Johnny Esposito, the owner of Esposito's, a small grocery chain in Montreal, said he's seen the price of oil climb dramatically — and yet shoppers still reluctantly add it to their carts.
"People complain. It's so expensive, but you need it," he said in an interview. "Oil is a staple product. It's like having a car without gas."
The increase in the price of vegetable oil is the most dramatic example of a more general rise in food prices. Overall, grocery prices increased at a pace of 11.4 per cent in September compared to a year ago, according to Wednesday's inflation update from Statistics Canada.
That's the fastest pace of increase in grocery bills since August 1981. It's also the 10th straight month that food prices have outstripped the overall inflation rate, which dropped to 6.9 per cent in September, down from seven per cent in August.
Loblaw Companies Ltd. — the country's largest grocery chain — came under fire earlier this week for its pledge to freeze the prices on its house brand, which includes more than 1,500 grocery items (including vegetable oil), until the end of January 2023.
The announcement was panned by critics as a public relations move amid soaring inflation.
A fixture, and a key ingredient
A multitude of factors has pushed up food prices. Statistics Canada attributed the rapid increase in grocery prices to weather conditions, higher prices for fertilizer and natural gas and Russia's invasion of Ukraine.
"We've seen as a result of droughts around the world, but also the Ukrainian-Russian conflict, massive increase in the global price of grains," said Simon Somogyi, a food professor at the University of Guelph.
Vegetable oil — a blanket term for oil derived from ingredients including palm, sunflowers, soybeans and canola — has been particularly hard hit, said Somogyi.
The effects of such an increase are wide-ranging. Vegetable oil is not only a fixture in home kitchens and restaurants, but also a key ingredient in many processed foods — driving up the price of those items as well.

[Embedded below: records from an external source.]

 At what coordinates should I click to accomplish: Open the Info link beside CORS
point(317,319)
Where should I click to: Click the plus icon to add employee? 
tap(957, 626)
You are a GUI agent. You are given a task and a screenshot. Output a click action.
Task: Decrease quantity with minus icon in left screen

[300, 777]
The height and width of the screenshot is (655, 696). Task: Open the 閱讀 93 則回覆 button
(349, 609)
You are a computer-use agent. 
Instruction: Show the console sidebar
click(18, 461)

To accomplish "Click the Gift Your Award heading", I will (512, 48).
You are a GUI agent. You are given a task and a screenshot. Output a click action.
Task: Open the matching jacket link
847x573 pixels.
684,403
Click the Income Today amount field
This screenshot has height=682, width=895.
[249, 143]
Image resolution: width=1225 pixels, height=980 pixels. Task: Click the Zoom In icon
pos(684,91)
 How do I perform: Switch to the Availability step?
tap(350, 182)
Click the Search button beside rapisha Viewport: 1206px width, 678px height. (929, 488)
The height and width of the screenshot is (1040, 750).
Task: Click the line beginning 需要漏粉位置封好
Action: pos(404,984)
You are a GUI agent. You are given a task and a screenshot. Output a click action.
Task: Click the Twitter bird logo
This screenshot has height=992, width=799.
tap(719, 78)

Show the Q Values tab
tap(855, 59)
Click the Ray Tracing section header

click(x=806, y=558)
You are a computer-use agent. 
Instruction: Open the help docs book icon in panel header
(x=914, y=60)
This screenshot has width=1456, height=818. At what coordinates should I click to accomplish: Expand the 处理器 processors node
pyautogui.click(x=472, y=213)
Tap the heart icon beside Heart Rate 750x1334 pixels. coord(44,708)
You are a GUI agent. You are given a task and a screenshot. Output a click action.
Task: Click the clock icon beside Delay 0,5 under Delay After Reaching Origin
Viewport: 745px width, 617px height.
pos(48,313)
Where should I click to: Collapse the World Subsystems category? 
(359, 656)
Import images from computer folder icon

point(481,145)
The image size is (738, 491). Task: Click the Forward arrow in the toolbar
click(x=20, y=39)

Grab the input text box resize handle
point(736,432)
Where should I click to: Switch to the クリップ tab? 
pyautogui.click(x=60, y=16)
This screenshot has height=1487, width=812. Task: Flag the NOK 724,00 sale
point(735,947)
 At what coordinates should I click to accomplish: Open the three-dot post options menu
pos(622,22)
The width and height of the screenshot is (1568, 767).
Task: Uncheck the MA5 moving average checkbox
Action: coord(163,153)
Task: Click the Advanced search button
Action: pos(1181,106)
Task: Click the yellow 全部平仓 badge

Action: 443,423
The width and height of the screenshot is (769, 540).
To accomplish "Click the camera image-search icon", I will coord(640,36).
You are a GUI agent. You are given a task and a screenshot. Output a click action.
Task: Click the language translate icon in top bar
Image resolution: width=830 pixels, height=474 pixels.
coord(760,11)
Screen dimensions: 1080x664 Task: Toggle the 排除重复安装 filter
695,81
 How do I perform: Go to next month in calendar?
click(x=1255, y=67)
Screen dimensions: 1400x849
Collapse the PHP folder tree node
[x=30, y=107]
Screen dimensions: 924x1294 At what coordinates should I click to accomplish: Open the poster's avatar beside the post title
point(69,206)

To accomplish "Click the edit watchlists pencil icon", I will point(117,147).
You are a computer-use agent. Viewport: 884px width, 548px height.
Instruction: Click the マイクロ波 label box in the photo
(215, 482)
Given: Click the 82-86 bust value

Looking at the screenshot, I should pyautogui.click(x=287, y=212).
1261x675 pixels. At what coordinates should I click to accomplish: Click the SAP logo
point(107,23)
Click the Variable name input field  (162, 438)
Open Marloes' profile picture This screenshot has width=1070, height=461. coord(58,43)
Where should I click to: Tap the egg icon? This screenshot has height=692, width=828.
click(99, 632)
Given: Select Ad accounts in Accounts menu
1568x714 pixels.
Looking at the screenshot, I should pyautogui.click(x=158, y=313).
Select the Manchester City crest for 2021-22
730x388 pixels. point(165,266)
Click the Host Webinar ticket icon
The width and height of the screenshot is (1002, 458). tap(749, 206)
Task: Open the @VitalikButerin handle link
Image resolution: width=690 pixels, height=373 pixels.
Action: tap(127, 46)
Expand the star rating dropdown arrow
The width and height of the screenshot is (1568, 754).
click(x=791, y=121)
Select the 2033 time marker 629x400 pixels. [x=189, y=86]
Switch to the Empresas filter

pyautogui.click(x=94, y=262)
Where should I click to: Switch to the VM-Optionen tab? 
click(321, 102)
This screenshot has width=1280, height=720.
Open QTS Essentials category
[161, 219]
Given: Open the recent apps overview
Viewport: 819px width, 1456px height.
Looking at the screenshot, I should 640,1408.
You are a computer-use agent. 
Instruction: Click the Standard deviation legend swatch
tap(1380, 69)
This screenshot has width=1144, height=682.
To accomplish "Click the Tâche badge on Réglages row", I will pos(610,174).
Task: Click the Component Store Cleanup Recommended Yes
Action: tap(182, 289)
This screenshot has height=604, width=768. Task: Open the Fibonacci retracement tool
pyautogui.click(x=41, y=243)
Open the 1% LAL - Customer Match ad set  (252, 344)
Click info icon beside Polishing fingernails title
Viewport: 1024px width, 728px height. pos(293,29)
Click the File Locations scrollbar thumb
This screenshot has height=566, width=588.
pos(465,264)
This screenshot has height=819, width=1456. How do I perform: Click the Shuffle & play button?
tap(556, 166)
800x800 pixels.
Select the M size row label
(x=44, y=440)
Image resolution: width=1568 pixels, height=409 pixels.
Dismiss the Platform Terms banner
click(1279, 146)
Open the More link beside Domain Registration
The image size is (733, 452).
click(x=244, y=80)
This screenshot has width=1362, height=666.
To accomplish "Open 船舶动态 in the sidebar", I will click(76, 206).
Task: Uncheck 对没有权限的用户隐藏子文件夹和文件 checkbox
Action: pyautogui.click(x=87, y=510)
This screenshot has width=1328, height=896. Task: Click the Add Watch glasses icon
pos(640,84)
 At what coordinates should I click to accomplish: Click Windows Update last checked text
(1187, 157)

Meat — including stewing beef, chicken and pork — have also substantially increased in price.
"The production of meat and the processing of meat requires a lot of human effort, movement of stock, fuel costs, labour costs," Somogyi said.
"Animals, particularly the ones that we consume, have a fair diet of grains as well, and the grain prices have been spiking."
When it comes to vegetable oil, the increase in prices began two years ago and has climbed almost ever since.
An analysis by the International Food Policy Research Institute, a global research group, noted that supply tightened prior to the Russian invasion of Ukraine due to drought in South America, a typhoon in Malaysia and labour shortages due to restrictions on mobility during the pandemic.
More recently, the supply of sunflower oil has declined because of the war. Ukraine is the top exporter of sunflower oil globally.
Esposito said the crates of sunflower oil that arrived at his two stores this week cost $28 more than those a week prior — working out to $7 more for a three-litre bottle.
But Somogyi said he expects the price of many staples, including vegetable oil, to stabilize in the coming months.
"We have seen over the last four-to-six months a lowering in vegetable oil prices, due to a slowing of the Ukraine conflict and better global supply, and those decreases typically take some time to be felt as lowered shelf prices, which should be imminent," he said in a follow-up email.